Lilah was quiet for a moment, as she stared out into the darkness.
"I can't...I can't reach my mother," she finally said.
"What?" Lindsey said.
"My mother, she's...she's got alzheimers, okay? She's in this assisted living place in Seattle, it's one of the best places in the country. But I can't reach her. We can't get the place on the phone. I sent two full security teams in four helicopters to go get her the second this all went down and they haven't reported in. The phones are all wonky, the cops won't answer calls anyway and I don't know if Seattle's even there anymore."
"You have a mother?"
She frowned at him.
"It's just I thought you were like, some evil experiment born in a test tube or something. Y'know, like those Hitler clone kids in The Boys From Brazil."
"You can be a prick sometimes, you know that?" Lilah said, and went back to staring out the window.
Lindsey got up, and put his hand on her shoulder.
"Lilah..." he started to say.
She brushed his hand off her shoulder, and stormed away from the window. "Fuck this, I'm going there," she growled.
"What?" Lindsey said. "Are you kidding me? Wait!" He ran after her. "Lilah, wait!" He caught her before she reached the door and grabbed her arm.
"Listen to me!" he shouted, grabbing her by the wrists and holding her still. Her nails had already drawn blood; his right hand was bleeding. "You can't leave! We're in lockdown! Do you get that we're in fucking lockdown? That means nobody in or out!"
"I
Lilah was crying now, as she kicked at him, and tried to free herself, but Lindsey held her still.
"You can't go out there and you fucking well know it! Its fucking vamp central out there! You'll die, Lilah! You'll die!"
"Maybe. And I'm sorry about that darlin', okay? But you're not gonna die. We're not. We've got all the building's defenses protecting us here, plus Cyvus Vail's mystical barrier, and we've even got Vail himself in the building.
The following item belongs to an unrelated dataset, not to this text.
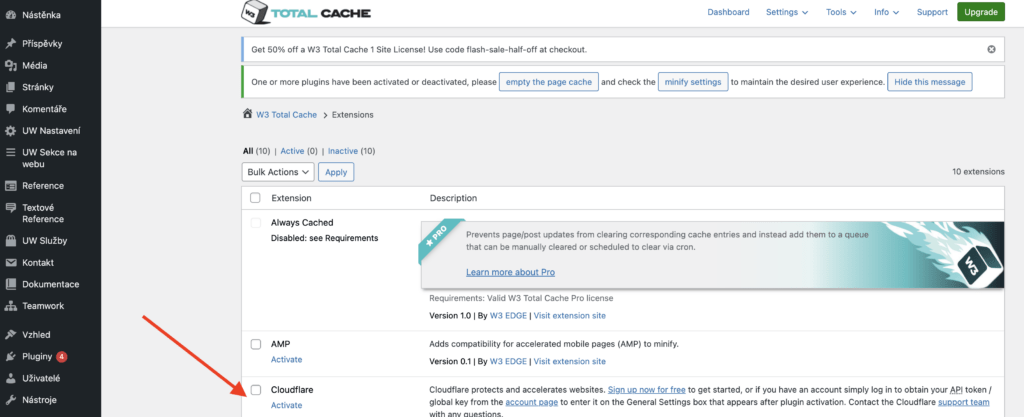This screenshot has width=1024, height=417.
Task: Dismiss the flash sale notice
Action: coord(991,49)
No one's getting in here, it would take a nuke to knock us down. We have plenty of food, water, the Partners made contingency plans for stuff like this. We can survive for years in this building, Lilah. Right now, that's what we have to do. That's our job. Survive. Until Research and all the psychics and everyone else we've got working on this fucking mess give us something we can use."
Lindsey let her wrists go. Lilah wiped her tears away.
"Yeah," she said.
"'I'm Lilah Morgan'? Lindsey said, and smiled. "'No man stops me'?"
"Shut up," Lilah said.
"Naw, hon, your speech was downright inspirational. I got goosebumps. You know what you're like? You're like an evil Mary Tyler Moore. Just, y'know, throw your hat up in the air and catch it."
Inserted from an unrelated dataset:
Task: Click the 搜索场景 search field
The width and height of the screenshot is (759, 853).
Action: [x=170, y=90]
"Yeah, I notice you still haven't shut up," Lilah said, and managed a small smile now.
"Who can turn the world on with her smiiiiiiiile?" Lindsey sang.
"Oh, God," Lilah said, her smile getting wider.
"Who can take a nothing day, and suddenly make it all seem worthwhile? Well it's you girl, and you should know it..."
"You're gonna make it after aaaaalllllll..." Lindsey sang.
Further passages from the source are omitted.